The convention is to always pass arguments by name for all that are not mandatory and have default values defined. To specify a setting other than the default, we must pass the arguments by name:

reg = ITEA_regressor(gens=50, popsize=200).fit(X_reg, y_reg)

# the line below does not work
reg = ITEA_regressor(50, 200).fit(X_reg, y_reg)

The documentation presents the default values for each algorithm, with exaplanations of what they represent.

Using the final Symbolic Expression to make predictions

After performing the evolution (fitting the ITEA), the best symbolic expression can be accessed by the bestsol_ attribute. The best expression is an already fitted sckit estimator. The bestsol_ is used to predict, calculate the score, print the expression, and to obtain interpretability with model-agnostic (or the model-specific ITExpr_explainer) explainers.

The ITEA instance implements the predict method, but essentially it just uses bestsol’s predict.

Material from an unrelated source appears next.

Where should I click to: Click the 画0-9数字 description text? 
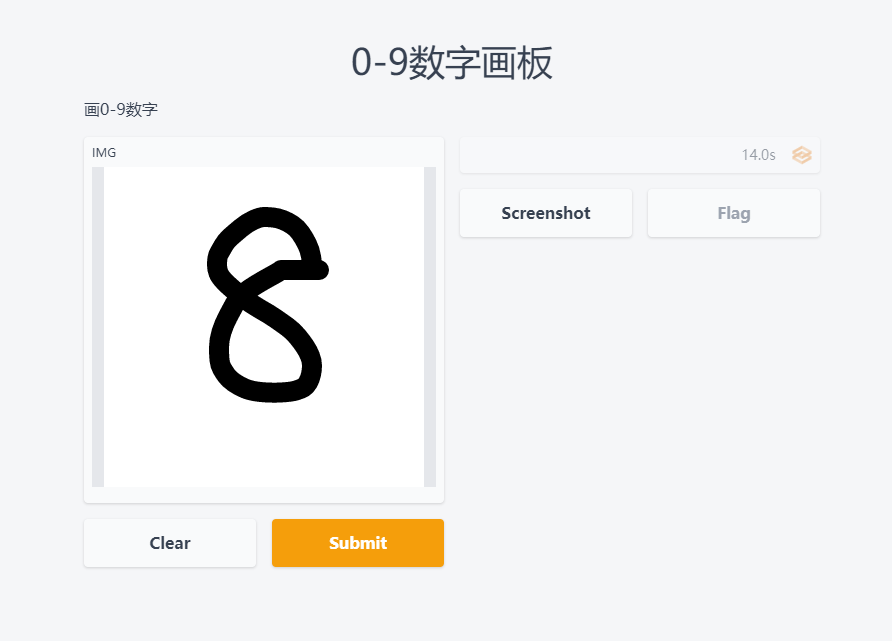point(121,109)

final_itexpr = reg.bestsol_

# Returns the predictions for every observation
final_itexpr.predict(X_reg)

# yields the same result as the previous line
reg.predict(X_reg)

# Will print the expression as string.
print(final_itexpr)

The last line will print the expression:

9.924*log(MedInc^2 * AveBedrms * Longitude^2) +
7.982*log(MedInc * HouseAge * AveRooms * AveOccup^2 * Longitude^2) +
-9.092*log(HouseAge * AveRooms * AveBedrms * AveOccup^2 * Latitude * Longitude^2) +
0.702*log(HouseAge^2 * AveBedrms * AveOccup^2 * Latitude^2 * Longitude^2) +
-25.846*log(MedInc) +
-62.377

Explaining an IT expression

The ITEA Package also implements some classes focused on interpretability, providing mechanisms to inspect and better understand the returned symbolic expressions. We can obtain importance values from expression attributes and even generate graphs:

explainer = ITExpr_explainer(
    itexpr=final_itexpr, tfuncs=reg.tfuncs).fit(X_reg, y_reg)

explainer.plot_feature_importances(
    X=X_reg,
    importance_method='pe',
    grouping_threshold=0.0,
    barh_kw={'color':'green'}
)

Explainers do not inherit any scikit interfaces, but implements a similar usage. So, the steps to use the explainers are: 1. Instanciate the explainer; 2. Fit; 3. Generate the plots.

That said, if you’re familiar with scikit’s ecosystem of regressors and classifiers, you’ll have no problem using ITEA and its explainers.